▸ **Problem to solve**
Everything from the line holding "Open Shared Variables from the sidebar" through the final line of the records is to be transcribed exactly, except pictures, and nothing beyond that.

▸ **Working data**
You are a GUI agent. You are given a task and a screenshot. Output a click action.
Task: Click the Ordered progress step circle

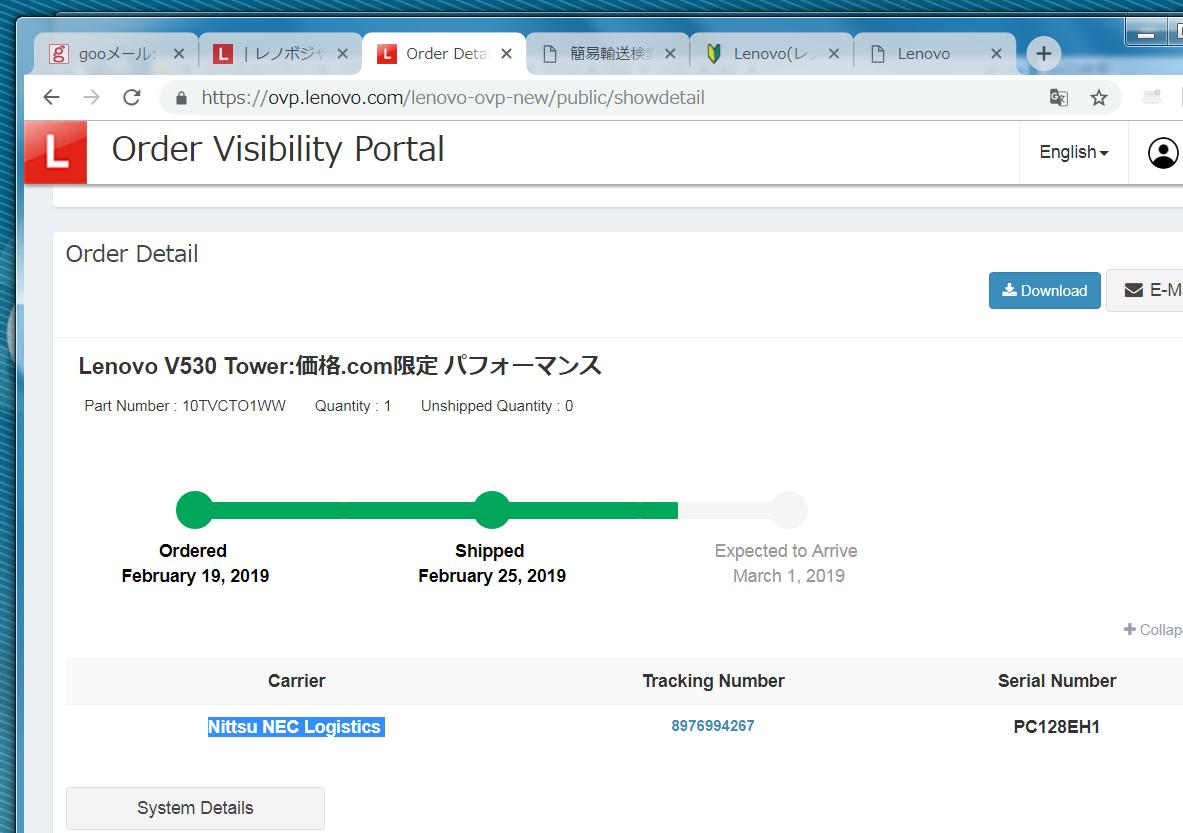click(194, 510)
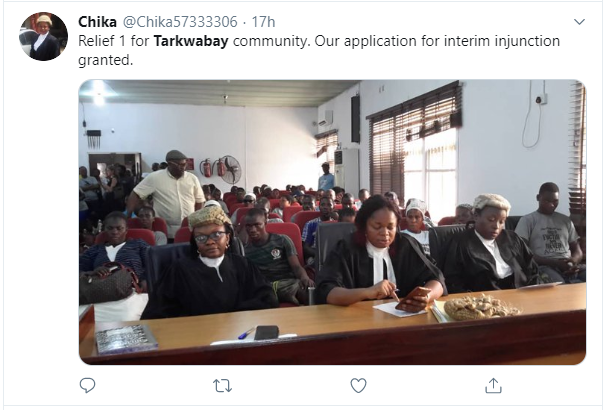Click the bold Tarkwabay keyword

tap(191, 41)
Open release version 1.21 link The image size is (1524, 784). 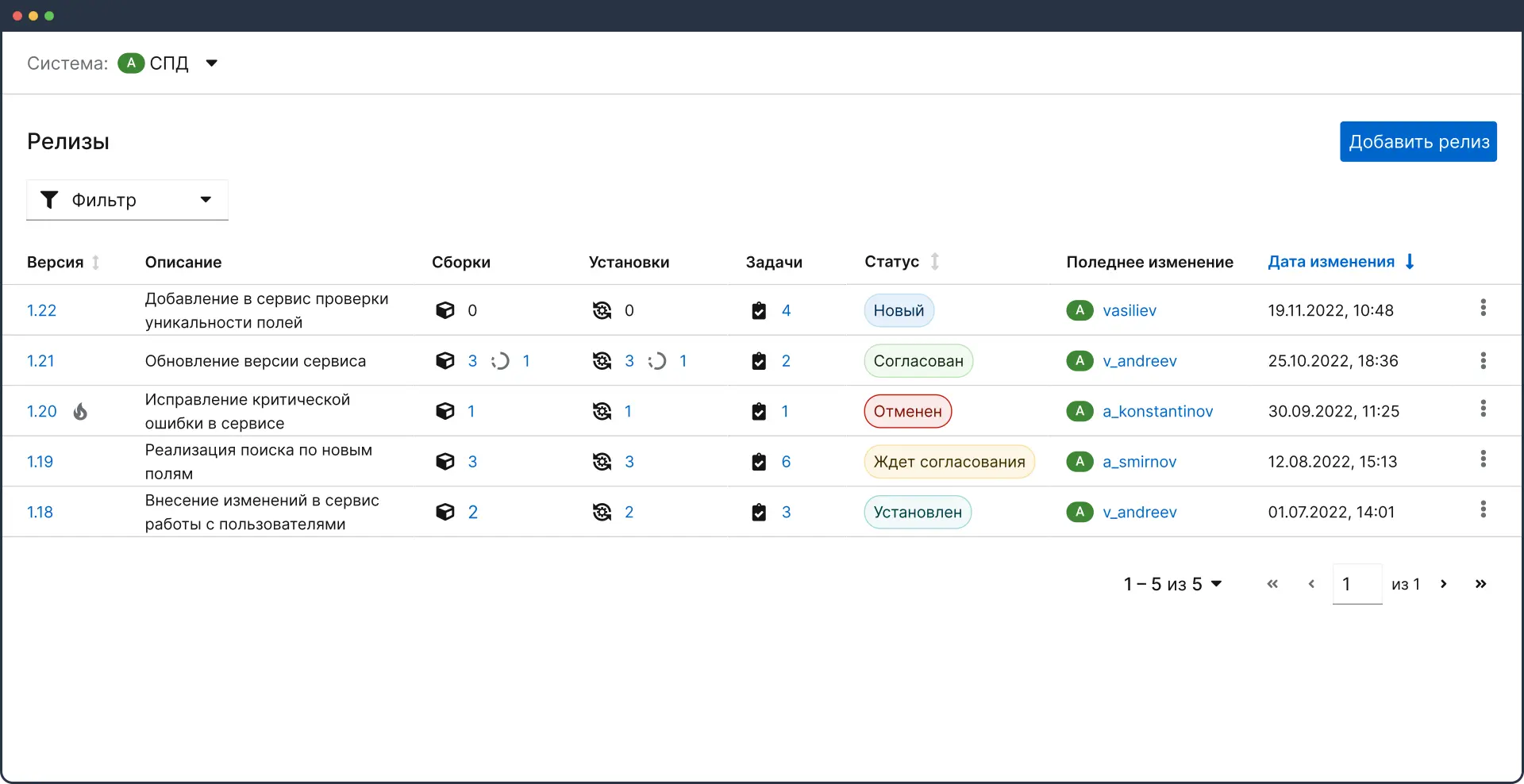point(40,361)
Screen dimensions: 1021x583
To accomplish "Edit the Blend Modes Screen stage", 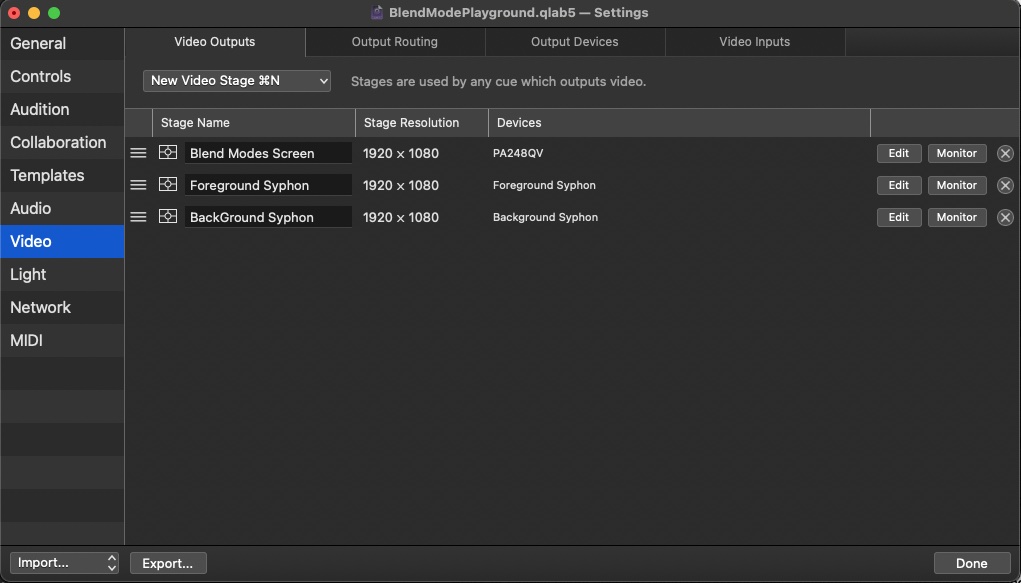I will (899, 153).
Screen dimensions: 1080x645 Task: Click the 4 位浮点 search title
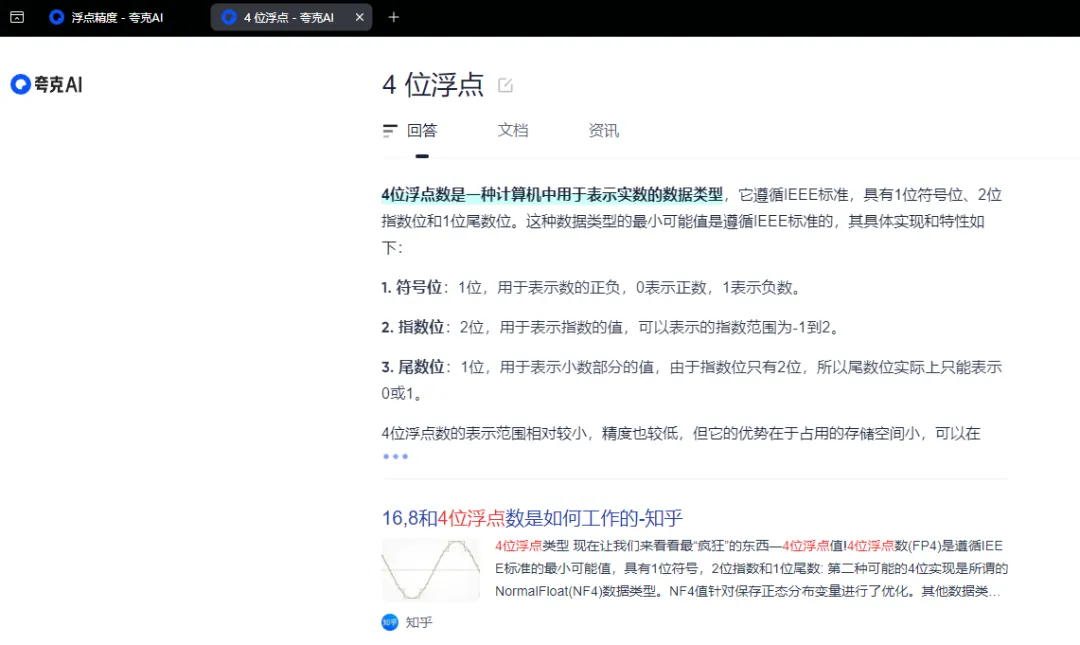tap(433, 85)
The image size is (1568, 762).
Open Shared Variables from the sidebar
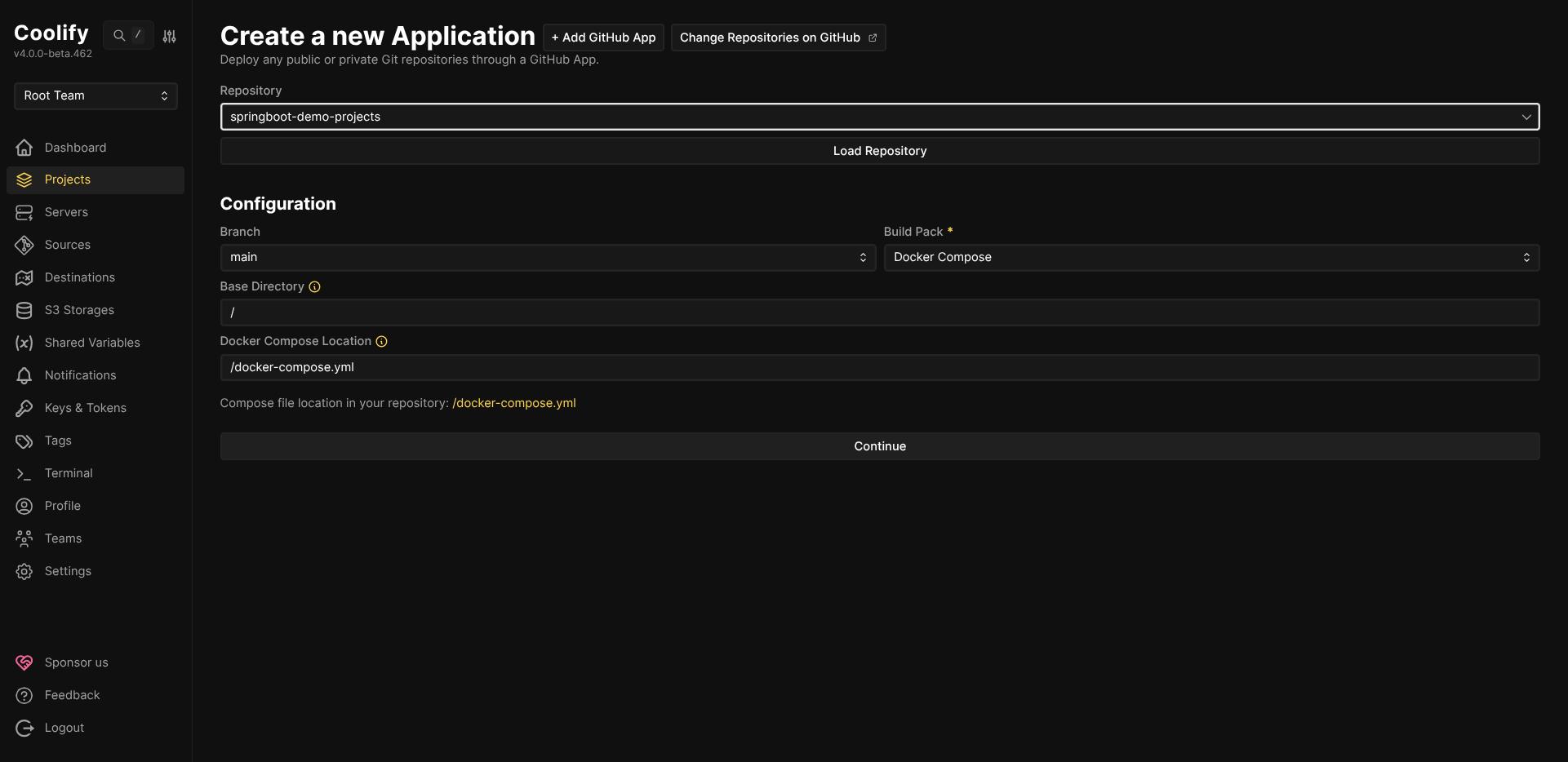coord(92,343)
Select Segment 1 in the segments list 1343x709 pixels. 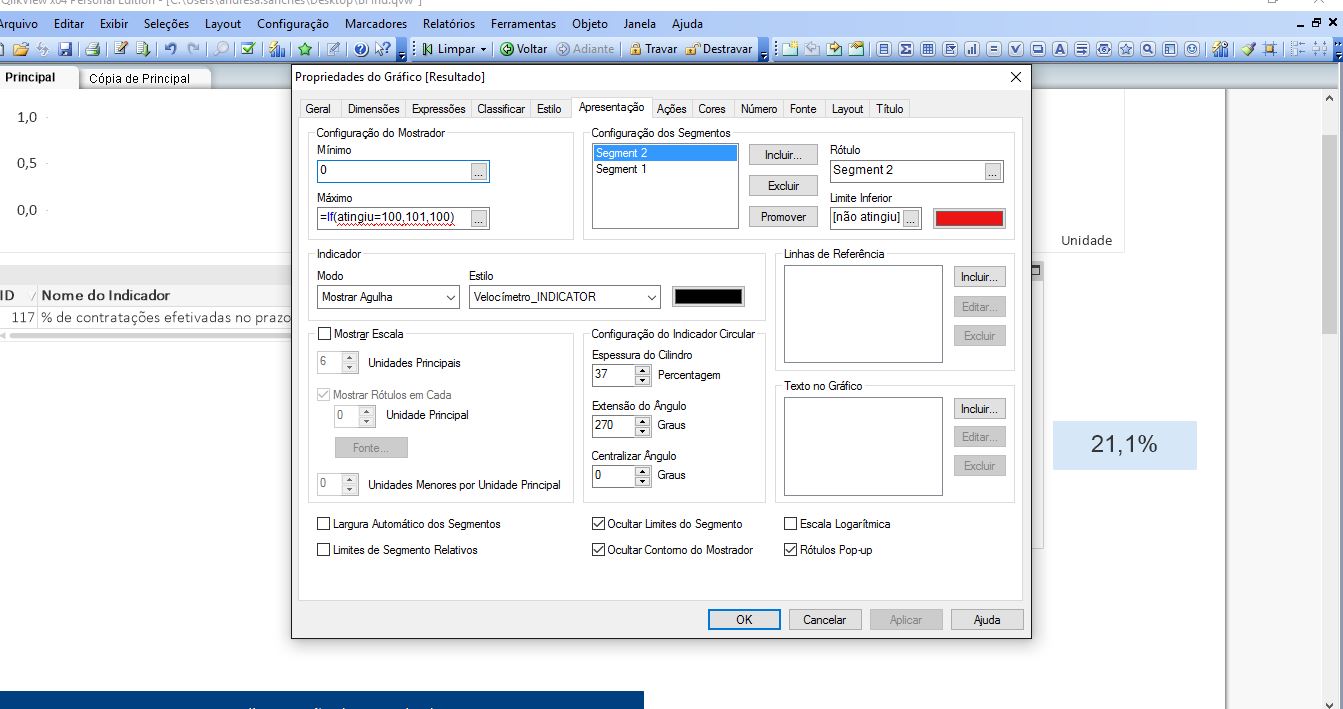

▸ **Completed exercise**
Open Shared Variables from the sidebar
coord(92,343)
Select Segment 1 in the segments list 1343x709 pixels. 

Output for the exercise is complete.